PagerDuty's Digital Ops Update Promotes Proactivity with Advanced ML, Automation

PagerDuty is adding new capabilities for event management, incident response, and AIOps. The features, along with others, look to support advanced analytics to promote a “proactive” approach to digital ops. 

Tags: AIOps, analytics, automation, event management, intelligent data, PagerDuty,

PagerDuty is adding new capabilities for event management, incident response, and AIOps, as well as advanced insights and analytics that enable a proactive approach to digital ops. 


The features look to help enterprises lower cost and reduce incidents; it also applies machine learning and automation to break down the complexity of managing digital operations by reducing interruptions and minimizing the time to resolve issues.


PagerDuty's latest platform release empowers teams in both large enterprises and high growth disruptors to prevent incidents that cause customer dissatisfaction and negative business impact, so they can confidently scale services and accelerate initiatives that capitalize on strong consumer demand for digital services.


"We now live, work, and learn primarily online. Digital is the new operating system, and operations teams are now on the frontline that keeps businesses running as they manage the technologies that deliver the customer experience and revenue," said Jennifer Tejada, CEO at PagerDuty. "These teams deserve a cloud-native, a real-time platform designed for unpredictable emergent work that automates in service of people. PagerDuty is the modern platform for action in the digital default world."

PagerDuty’s DevOps Advocate Mandi Walls detailed why the company says automation is the “key to modern IT” in a recent blog post.

Now that many of even the most basic applications have complex ecosystems, sprawling dependency chains, and fast-evolving platforms, old processes are no longer effective for dealing with components in a timely manner. This includes not only when things are running smoothly, but also when there is a problem. Automating tasks during an incident response workflow can save time and help your team deal with the demands of modern system architectures.


We can use automation in many different areas to help our teams with three major pain points:


Reducing toil
Reducing mistakes
Keeping pace with fast-moving development cycles


Let’s take a closer look at each of these points.


Reducing Toil
Toil is how we describe boring, repetitive tasks that can make up a significant part of the work day in large environments, such as deploying new instances, installing updates, and configuring connections to various services. All of these things need to be done—and done correctly—for our environment to continue serving our users. They often aren’t particularly challenging, but if you are prepping a new environment of even several dozen instances, creating and configuring them all manually can be a mind-numbing exercise.


Toil contributes to burnout and employee disengagement, so it’s important to minimize it as much as we can. When we automate basic tasks, including tasks that will be done over and over again, we free up time for other, more challenging tasks.


Reducing Mistakes
Repetitive tasks can also lead to mistakes. When a task has many steps or complex commands, it’s easy for things to be missed or entered incorrectly.

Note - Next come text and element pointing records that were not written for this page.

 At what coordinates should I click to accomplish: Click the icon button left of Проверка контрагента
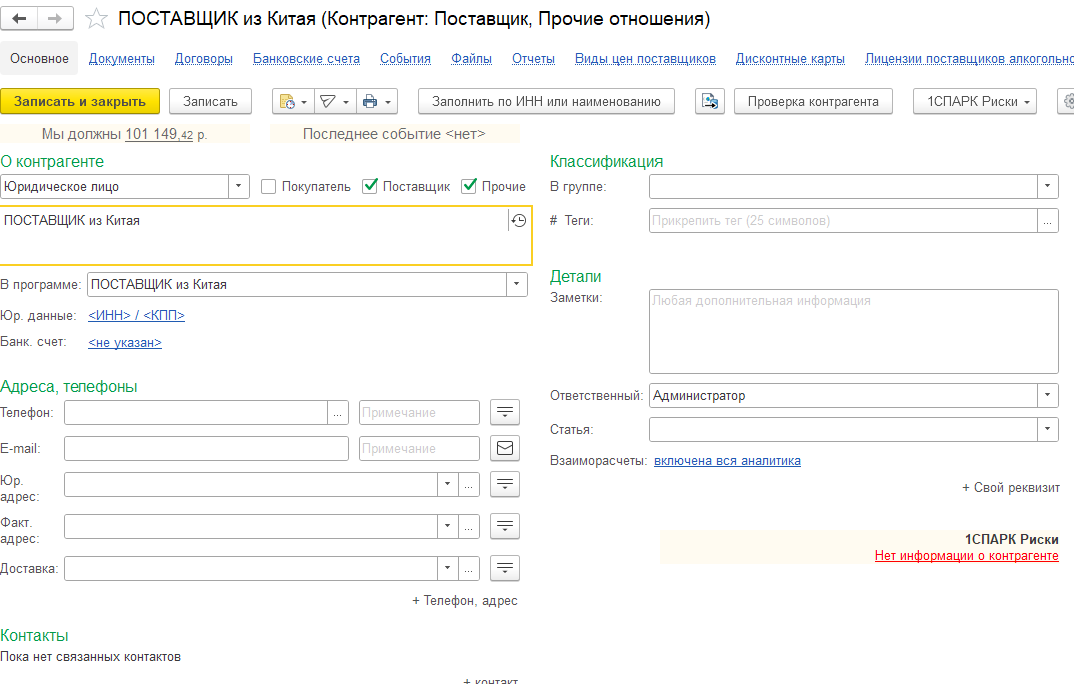point(710,101)
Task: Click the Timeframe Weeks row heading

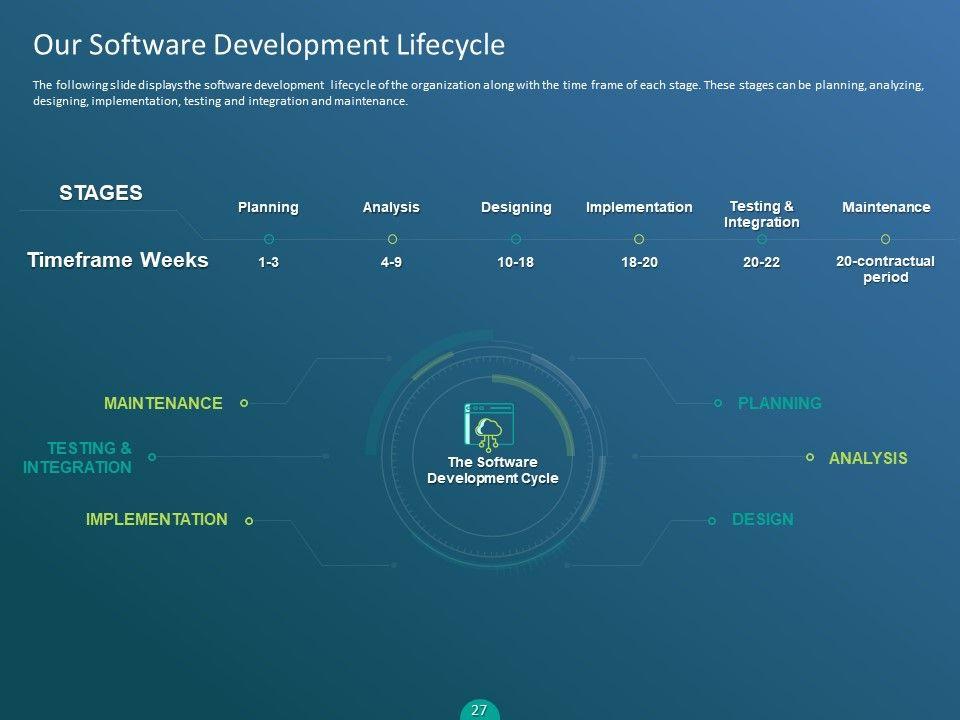Action: tap(118, 260)
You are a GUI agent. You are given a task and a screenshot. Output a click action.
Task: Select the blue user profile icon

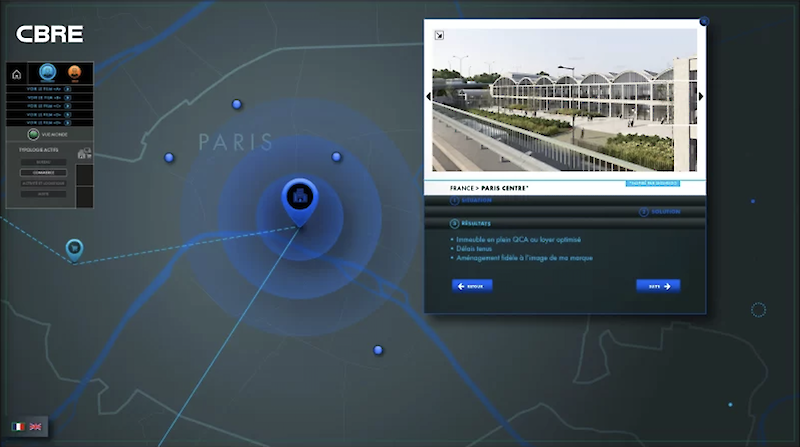[x=47, y=73]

When we create a piece of automation, whether with a tool or a script, we have the opportunity to preserve those tasks in their correct form for future use.


For example, maybe we have some applications that run in virtual machines in a public cloud. Automation can leverage APIs in our environment, which allows our team to always deploy new instances using the same configuration options as the existing systems. This helps ensure everything matches and meets our requirements. We don’t have to create a complex set of documentation to outline which things to select or click on in a graphical user interface ; our team instructions simply rely on the automation and the API it integrates with to produce what we need.


Keeping Pace With Fast-Moving Development Cycles
All parts of the software development lifecycle are seeing the use of more and more automation. For example, the use of Continuous Integration/Continuous Delivery methodologies pretty much requires every step to be heavily automated to keep up with the pace of changes.


Putting changes through a continuous pipeline and into production—whether they are new features, bug fixes, or operational changes—will have your team looking at automating the delivery of files, the updating of configurations, and the deployment of new resources without manual intervention to avoid holding back progress.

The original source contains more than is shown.